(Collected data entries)
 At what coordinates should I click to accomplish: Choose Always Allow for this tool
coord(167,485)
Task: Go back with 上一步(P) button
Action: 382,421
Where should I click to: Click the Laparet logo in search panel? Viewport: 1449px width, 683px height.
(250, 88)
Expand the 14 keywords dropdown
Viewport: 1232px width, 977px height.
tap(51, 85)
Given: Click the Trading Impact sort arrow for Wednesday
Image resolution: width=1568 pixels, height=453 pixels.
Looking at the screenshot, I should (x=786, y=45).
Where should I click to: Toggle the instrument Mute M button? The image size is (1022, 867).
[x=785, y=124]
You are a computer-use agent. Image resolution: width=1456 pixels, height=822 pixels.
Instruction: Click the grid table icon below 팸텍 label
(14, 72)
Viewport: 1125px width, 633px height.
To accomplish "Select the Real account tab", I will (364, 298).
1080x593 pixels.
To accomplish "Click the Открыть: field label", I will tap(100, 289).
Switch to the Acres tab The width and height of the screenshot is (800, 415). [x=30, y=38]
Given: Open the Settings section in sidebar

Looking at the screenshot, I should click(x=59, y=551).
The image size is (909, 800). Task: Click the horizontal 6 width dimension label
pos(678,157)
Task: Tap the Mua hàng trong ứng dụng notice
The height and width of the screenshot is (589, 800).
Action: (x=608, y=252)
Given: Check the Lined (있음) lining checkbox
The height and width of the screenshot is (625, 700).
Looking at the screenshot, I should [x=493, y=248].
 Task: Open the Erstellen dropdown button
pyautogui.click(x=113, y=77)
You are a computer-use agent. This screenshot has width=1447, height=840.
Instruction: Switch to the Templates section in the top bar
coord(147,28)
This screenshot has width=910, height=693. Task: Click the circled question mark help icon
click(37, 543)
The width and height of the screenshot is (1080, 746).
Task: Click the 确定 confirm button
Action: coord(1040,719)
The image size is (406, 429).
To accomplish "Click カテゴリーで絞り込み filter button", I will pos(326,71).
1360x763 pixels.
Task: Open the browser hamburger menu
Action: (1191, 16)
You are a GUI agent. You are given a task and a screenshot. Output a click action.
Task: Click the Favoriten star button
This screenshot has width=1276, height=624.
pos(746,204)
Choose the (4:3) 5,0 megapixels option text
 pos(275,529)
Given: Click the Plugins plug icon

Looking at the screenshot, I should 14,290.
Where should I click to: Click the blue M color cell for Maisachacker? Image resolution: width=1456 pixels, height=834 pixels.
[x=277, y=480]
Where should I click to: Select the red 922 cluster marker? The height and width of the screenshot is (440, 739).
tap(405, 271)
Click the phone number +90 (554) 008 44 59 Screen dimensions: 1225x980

> **WHAT THE EXERCISE ASKS**
Show me every line of the entries above that holds "agent".

> **ANSWER TO THE EXERCISE**
You are a computer-use agent. Image resolution: width=1456 pixels, height=822 pixels.
You are a computer-use agent. This screenshot has width=1447, height=840.
You are a GUI agent. You are given a task and a screenshot. Output a click action.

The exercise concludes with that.